Stored records:
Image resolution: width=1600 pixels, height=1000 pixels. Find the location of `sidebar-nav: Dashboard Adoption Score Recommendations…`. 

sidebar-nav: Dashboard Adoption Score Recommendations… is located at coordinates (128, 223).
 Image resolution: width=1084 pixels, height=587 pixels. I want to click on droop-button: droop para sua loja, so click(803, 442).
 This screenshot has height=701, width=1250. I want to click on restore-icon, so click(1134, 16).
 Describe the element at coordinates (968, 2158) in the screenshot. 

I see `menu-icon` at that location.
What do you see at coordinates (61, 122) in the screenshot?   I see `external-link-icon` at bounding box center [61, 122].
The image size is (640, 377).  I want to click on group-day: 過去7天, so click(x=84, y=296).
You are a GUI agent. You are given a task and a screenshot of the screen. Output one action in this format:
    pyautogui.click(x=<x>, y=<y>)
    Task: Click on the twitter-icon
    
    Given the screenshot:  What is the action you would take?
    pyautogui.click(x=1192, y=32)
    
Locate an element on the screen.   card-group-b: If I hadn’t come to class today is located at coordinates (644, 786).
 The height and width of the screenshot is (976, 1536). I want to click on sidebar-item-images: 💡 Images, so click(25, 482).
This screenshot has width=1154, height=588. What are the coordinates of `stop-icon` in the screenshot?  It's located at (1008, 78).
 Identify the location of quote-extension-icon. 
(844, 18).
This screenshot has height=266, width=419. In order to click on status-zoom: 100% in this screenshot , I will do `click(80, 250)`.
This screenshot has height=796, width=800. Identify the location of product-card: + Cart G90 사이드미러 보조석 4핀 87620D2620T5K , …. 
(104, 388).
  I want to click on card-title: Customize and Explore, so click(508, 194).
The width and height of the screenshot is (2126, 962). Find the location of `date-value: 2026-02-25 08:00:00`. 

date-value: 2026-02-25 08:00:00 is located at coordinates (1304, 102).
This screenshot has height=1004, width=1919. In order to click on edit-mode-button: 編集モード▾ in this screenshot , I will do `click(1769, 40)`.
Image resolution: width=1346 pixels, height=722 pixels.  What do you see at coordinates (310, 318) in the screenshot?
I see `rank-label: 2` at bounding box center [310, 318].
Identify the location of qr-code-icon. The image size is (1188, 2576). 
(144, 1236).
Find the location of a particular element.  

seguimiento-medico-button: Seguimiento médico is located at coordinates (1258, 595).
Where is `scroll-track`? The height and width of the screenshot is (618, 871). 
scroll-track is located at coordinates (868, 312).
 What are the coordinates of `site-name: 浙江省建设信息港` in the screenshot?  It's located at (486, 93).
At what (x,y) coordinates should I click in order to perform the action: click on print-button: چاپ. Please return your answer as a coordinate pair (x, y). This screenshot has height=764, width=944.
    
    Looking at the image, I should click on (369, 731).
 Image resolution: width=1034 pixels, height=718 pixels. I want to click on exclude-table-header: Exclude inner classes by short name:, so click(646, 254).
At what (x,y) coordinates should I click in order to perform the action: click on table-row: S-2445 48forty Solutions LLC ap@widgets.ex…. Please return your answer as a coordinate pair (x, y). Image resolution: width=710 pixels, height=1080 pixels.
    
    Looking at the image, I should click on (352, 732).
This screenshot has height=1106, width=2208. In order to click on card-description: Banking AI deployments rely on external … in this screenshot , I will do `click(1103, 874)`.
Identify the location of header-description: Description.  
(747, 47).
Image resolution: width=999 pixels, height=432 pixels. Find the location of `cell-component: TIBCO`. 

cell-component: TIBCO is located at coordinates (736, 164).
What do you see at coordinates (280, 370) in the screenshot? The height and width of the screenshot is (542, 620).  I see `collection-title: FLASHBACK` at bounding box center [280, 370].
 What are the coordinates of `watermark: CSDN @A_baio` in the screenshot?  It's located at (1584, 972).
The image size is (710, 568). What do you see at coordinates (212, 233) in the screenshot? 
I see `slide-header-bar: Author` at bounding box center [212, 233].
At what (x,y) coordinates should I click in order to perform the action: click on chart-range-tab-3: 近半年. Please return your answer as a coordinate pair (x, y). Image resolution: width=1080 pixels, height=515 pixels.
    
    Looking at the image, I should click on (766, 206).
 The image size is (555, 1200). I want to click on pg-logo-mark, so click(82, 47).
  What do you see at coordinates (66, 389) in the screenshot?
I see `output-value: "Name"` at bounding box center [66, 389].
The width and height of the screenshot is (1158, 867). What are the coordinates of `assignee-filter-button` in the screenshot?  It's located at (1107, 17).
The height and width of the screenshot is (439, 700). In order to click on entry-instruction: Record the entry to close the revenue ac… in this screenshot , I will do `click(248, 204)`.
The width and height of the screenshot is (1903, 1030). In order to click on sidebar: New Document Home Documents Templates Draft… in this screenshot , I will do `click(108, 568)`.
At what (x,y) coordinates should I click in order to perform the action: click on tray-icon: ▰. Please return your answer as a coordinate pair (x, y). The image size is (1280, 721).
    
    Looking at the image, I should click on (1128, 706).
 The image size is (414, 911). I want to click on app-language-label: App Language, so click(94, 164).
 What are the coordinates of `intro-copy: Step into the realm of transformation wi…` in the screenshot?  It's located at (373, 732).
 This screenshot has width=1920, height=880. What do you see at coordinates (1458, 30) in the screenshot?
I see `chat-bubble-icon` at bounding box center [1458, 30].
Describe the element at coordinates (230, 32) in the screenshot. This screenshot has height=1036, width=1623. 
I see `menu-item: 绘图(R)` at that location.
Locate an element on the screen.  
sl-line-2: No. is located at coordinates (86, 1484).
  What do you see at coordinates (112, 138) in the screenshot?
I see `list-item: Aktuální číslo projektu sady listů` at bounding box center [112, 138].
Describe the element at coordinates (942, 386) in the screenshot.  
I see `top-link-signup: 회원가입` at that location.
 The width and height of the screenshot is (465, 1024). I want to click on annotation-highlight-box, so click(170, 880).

Description of the task ▸ Put the lines of the records into a numbered list, starting at the first line of the records and ending at the line that contains "The image size is (640, 377).", with that line included and blank lines left out.

Finished exercise ▸
1. Image resolution: width=1600 pixels, height=1000 pixels. Find the location of `sidebar-nav: Dashboard Adoption Score Recommendations…`. 
2. sidebar-nav: Dashboard Adoption Score Recommendations… is located at coordinates (128, 223).
3.  Image resolution: width=1084 pixels, height=587 pixels. I want to click on droop-button: droop para sua loja, so click(803, 442).
4.  This screenshot has height=701, width=1250. I want to click on restore-icon, so click(1134, 16).
5.  Describe the element at coordinates (968, 2158) in the screenshot. 
6. I see `menu-icon` at that location.
7. What do you see at coordinates (61, 122) in the screenshot?   I see `external-link-icon` at bounding box center [61, 122].
8. The image size is (640, 377).  I want to click on group-day: 過去7天, so click(x=84, y=296).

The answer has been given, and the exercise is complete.